Your objective: Write out every entry exactly as given, but omit the pictures.
(Beginning of Exercise data)
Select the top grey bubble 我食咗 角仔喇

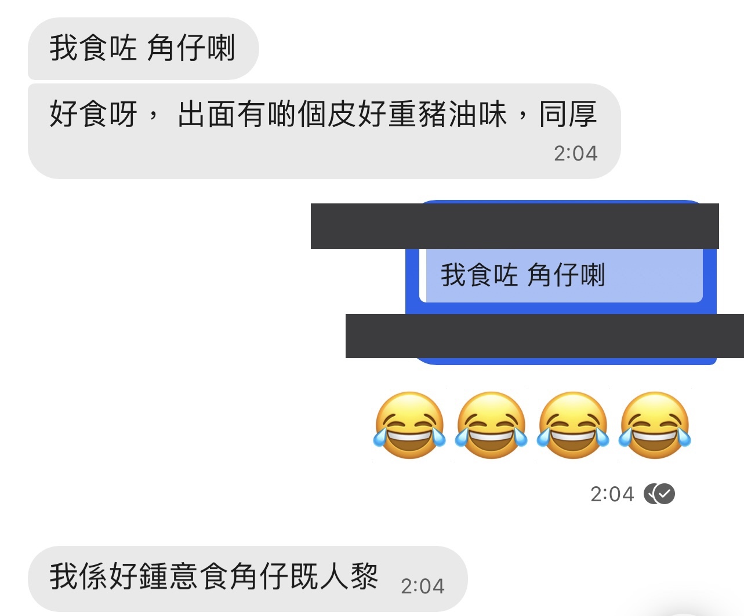tap(143, 49)
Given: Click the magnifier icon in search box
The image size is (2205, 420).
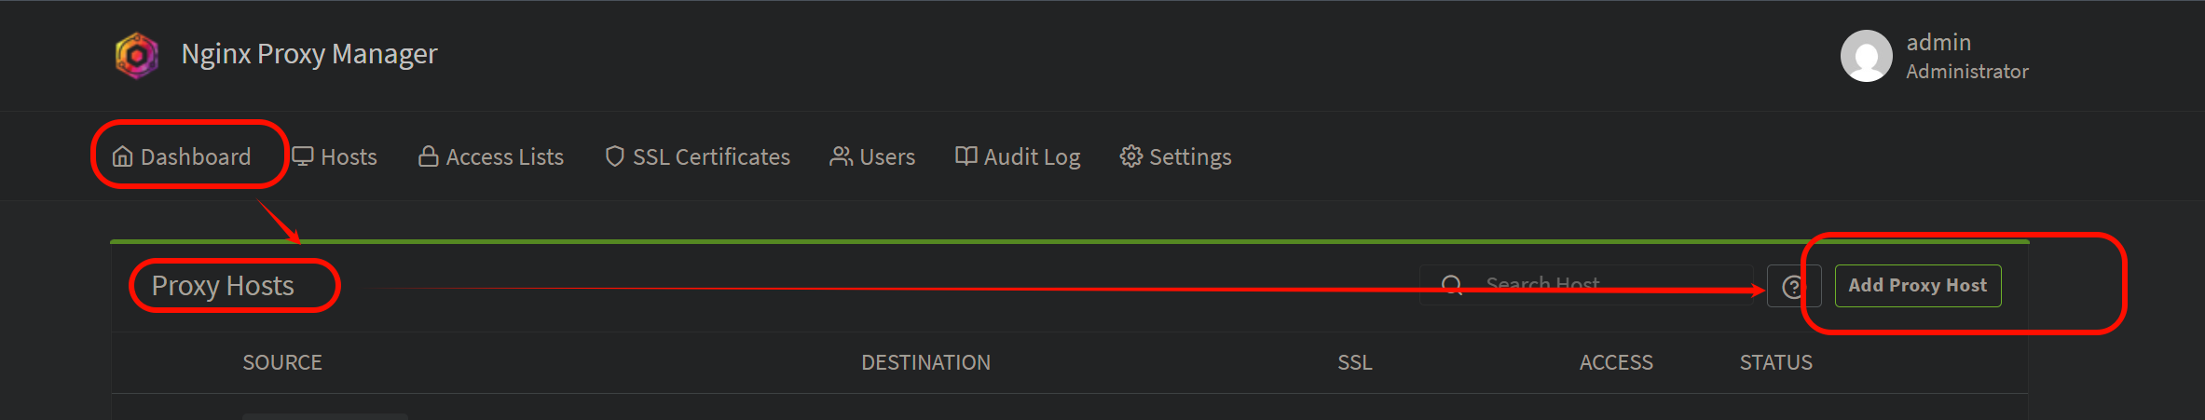Looking at the screenshot, I should [1452, 285].
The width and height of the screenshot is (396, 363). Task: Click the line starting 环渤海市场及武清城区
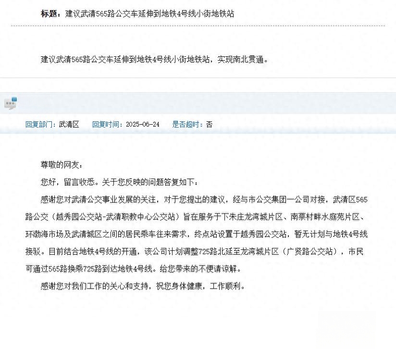pos(196,234)
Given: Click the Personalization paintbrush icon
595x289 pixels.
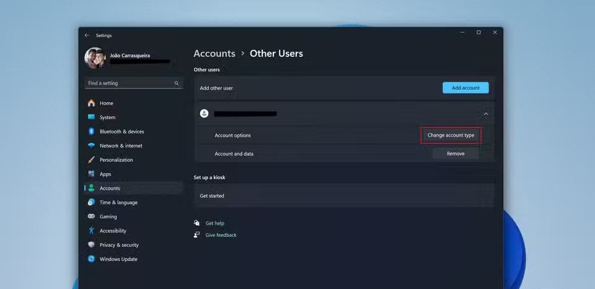Looking at the screenshot, I should tap(92, 160).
(End of Exercise data)
Final answer:
Select the top grey bubble 我食咗 角仔喇

tap(143, 49)
Given: Click the magnifier icon in search box
The image size is (2205, 420).
Looking at the screenshot, I should [1452, 285].
The width and height of the screenshot is (396, 363). Task: Click the line starting 环渤海市场及武清城区
pos(196,234)
Given: Click the Personalization paintbrush icon
595x289 pixels.
Looking at the screenshot, I should tap(92, 160).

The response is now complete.